It had to happen sooner or later. A woman in Texas has intentionally bred cats with a physical deformity!
She announced her "Twisty Kats" to the world on the internet and said that a veterinarian friend had pronounced her cats "an animal control officer's dream," as they didn't destroy property and couldn't hunt or easily reproduce.
Looking much like Thalidomide babies, the cats have a genetic mutation called radial hypoplasia, in which all or part of the long bone from elbow to wrist is missing, leaving no, or only vestigial, front paws. They move by hopping like a kangaroo or on all fours, down on their elbows.
So, why do I mention them? Aside from their interest as a curiosity and as an alarm bell, they are a reminder of how important conformation is.
Whether our interest in our dogs is primarily for companionship, performance or show, our dogs are Norfolks because fanciers over the years have bred to a standard and compared their dogs at matches and shows. Without conformation, the breed we love would not exist!
Breeds evolve and new breeds are created; however, that is not the issue I wish to discuss. Rather, many breed clubs, including the Norwich and Norfolk Terrier Club (NNTC) which is responsible for the Norfolk Standard in the US, have codes of ethics that generally require that the primary purpose of breeding be improving the breed.
This would seem to be a simple goal but in this age of individual rights and parsing even the simplest statement, the goal of improving the breed can get lost.

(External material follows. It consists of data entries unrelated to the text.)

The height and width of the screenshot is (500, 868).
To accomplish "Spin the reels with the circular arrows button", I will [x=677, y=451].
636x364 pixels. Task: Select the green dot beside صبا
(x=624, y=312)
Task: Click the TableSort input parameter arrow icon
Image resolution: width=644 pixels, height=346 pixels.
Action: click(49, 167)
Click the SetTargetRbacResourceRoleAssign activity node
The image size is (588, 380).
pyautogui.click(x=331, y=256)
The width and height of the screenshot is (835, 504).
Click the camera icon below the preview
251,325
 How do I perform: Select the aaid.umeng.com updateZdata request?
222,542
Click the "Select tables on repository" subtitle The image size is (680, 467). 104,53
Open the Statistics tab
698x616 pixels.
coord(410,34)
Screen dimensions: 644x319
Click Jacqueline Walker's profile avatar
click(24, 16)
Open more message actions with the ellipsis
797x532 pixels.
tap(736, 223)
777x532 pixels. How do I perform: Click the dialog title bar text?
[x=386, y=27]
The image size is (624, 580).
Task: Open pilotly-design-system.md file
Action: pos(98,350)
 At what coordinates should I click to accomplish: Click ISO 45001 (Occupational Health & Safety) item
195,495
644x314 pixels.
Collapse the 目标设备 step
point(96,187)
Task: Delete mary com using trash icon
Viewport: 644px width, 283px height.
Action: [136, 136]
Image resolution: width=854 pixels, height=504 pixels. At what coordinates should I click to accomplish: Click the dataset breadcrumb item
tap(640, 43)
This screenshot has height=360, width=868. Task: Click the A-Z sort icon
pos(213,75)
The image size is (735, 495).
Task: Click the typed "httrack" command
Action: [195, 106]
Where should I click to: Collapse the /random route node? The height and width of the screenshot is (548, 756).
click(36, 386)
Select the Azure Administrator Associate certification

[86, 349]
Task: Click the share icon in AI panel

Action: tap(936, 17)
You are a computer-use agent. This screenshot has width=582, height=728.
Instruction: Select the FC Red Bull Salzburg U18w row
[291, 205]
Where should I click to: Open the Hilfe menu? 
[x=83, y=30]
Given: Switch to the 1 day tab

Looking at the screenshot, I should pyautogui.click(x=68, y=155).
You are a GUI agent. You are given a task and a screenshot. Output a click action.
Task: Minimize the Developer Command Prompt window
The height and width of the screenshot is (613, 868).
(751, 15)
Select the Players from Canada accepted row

Certainly, breeding for a deformity is an extreme example. But focusing on but one feature or ability may lead to something other than improvement of the breed.
Recently, there have been referral requests for breeders of wheaten Norfolks and earthdogs. While there is nothing wrong with either of these requests, each causes me to ponder: In a time when exhibitors feel they have to color dogs red to be competitive, why would someone strive for wheaten and would any undesirable traits be accentuated in breeding specifically for that color? In focusing just on performance abilities, would a climate be fostered where someday we have two or more types of Norfolks, as has happened with some sporting breeds?
Recent articles in ANTIC and our 1998 Seminar Current Issues in Canine Reproduction have discussed the medical and technological issues in breeding but not always the ethical issues. For example, in breeding guide and service dogs, it is appropriate to maximize production, efficiency, and consistency but are these aims appropriate for the dog fancier? Can relying on artificial breeding techniques eventually result in the breed being unable to breed naturally? (I am not suggesting that use of AI techniques causes anything, rather that dogs that can't breed naturally can't pass on any traits, good or bad.)
It is important always to keep the whole dog in mind.